Duncan Clark, who advised Alibaba in its early days, tells the story of how a former English teacher built one of the largest companies on earth. It's part biography, part business history, and part portrait of a moment when China's internet economy went from curiosity to global force. Clark knew Ma personally, and that access shows. He captures the chaos of the early years, the near-death experiences, and the almost reckless optimism that kept the company alive when it had no business surviving.

Clark's insistence that Jack Ma's real genius was rhetorical is what stayed with me most. He convinced talented people to work for almost nothing. He convinced investors to back a company with no revenue model. He convinced a generation of Chinese consumers that they could trust strangers on the internet. That last one might be his most underrated achievement. Trust isn't something you can code. You have to build it, story by story, refund by refund, scandal by scandal.

Living in Shanghai, I see Alibaba's fingerprints everywhere. Not just in the apps on my phone, but in the logistics hubs outside the city, the delivery drivers on every street corner, the small shop owners who now sell nationally instead of locally. Whether you admire Ma or not, you can't deny the scale of what he built.

Some people say Jack Ma was merely a convenient puppet of the Chinese state who happened to be in the right place at the right time. Others treat him as a heroic entrepreneur who democratised commerce single-handedly. Both views contain some truth and a great deal of laziness. But Clark takes a more interesting line. He shows that Ma was neither puppet nor superman. He was a salesman with extraordinary timing and an almost reckless tolerance for risk. The state relationship was always a negotiation, never a submission. Ma knew exactly how far he could push. Until, of course, he didn't. The book was published before Ma's 2020 disappearance from public view, but reading it now, you can see the tension building.

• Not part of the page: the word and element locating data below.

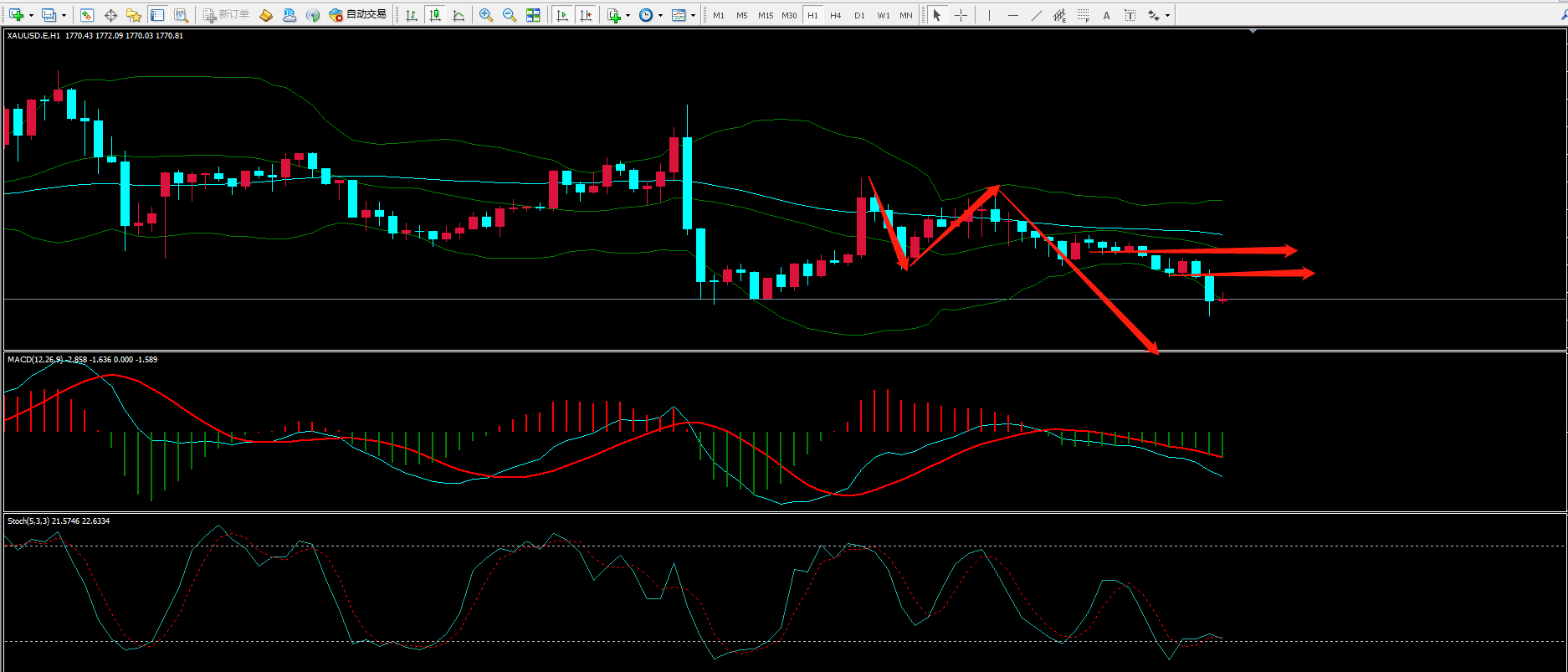
Task: Toggle chart shift button
Action: tap(586, 15)
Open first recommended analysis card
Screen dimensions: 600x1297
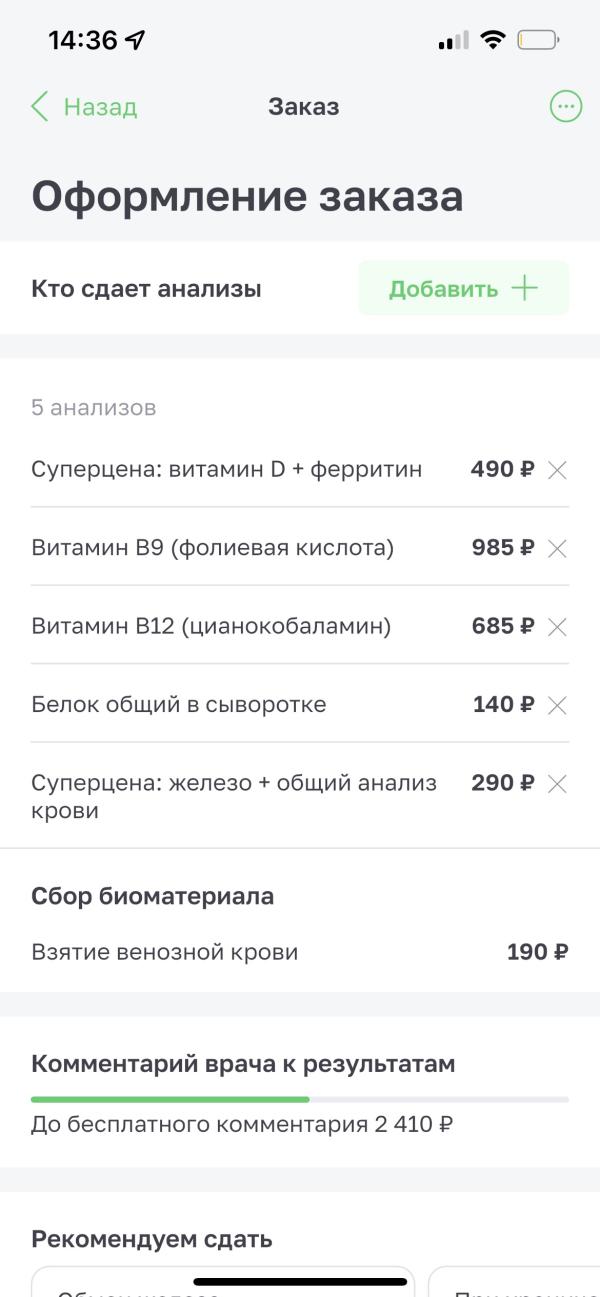point(223,1281)
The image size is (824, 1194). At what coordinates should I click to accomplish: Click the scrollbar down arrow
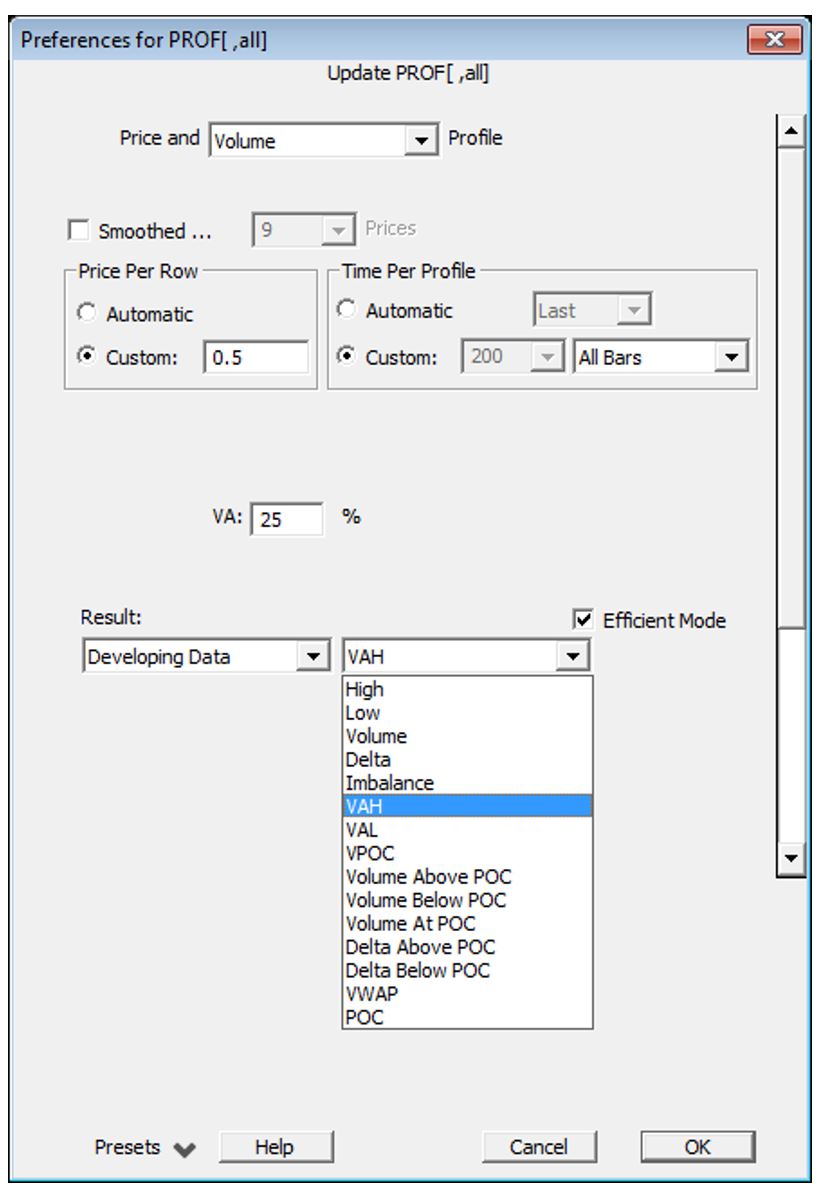tap(791, 858)
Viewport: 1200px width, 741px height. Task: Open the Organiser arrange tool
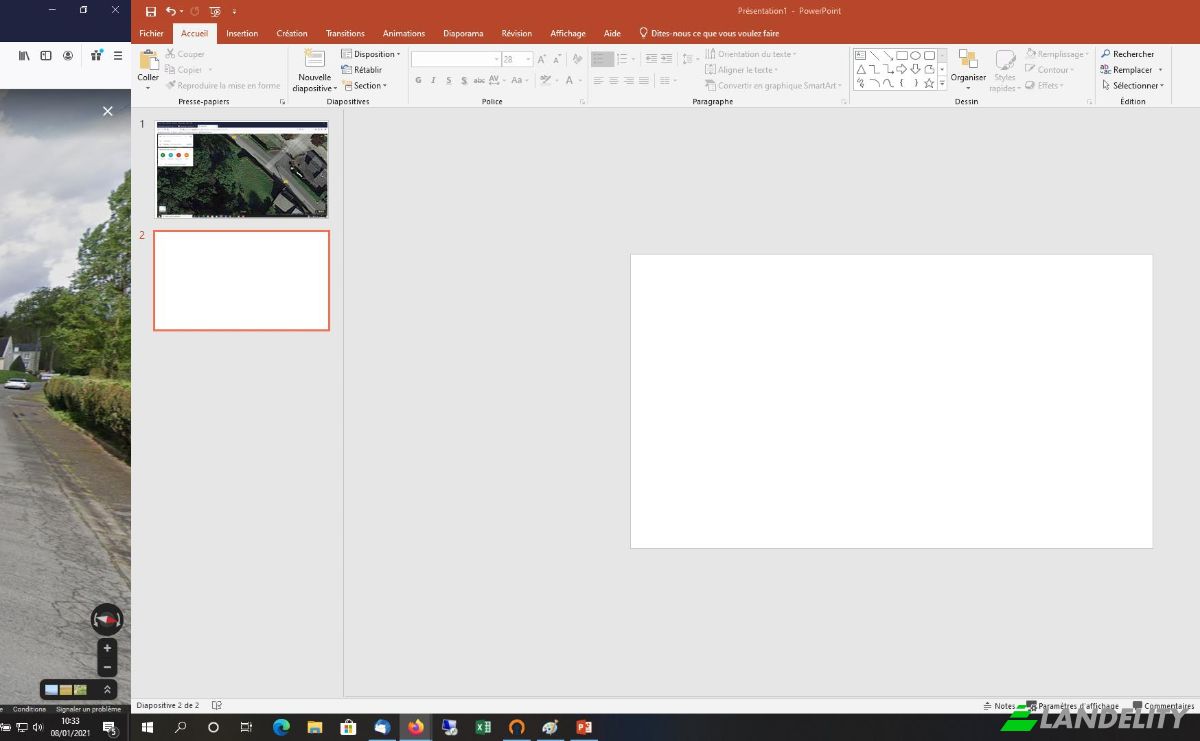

I'd recommend this book because it will make you rethink what you know about Chinese business, and it will make you slightly nervous every time you open an app. Don't read it for "lessons" — Jack Ma's path isn't replicable. Read it for the texture of a specific moment in Chinese economic history. Pay attention to the timing. Alibaba succeeded because it solved a problem — lack of trust in e-commerce — at exactly the right moment. Problems that exist too early or too late don't make fortunes.

The most important chapter is the one about Ma's relationship with the government. It's a reminder that in China, no individual is bigger than the party. That's a lesson Western tech founders rarely have to learn.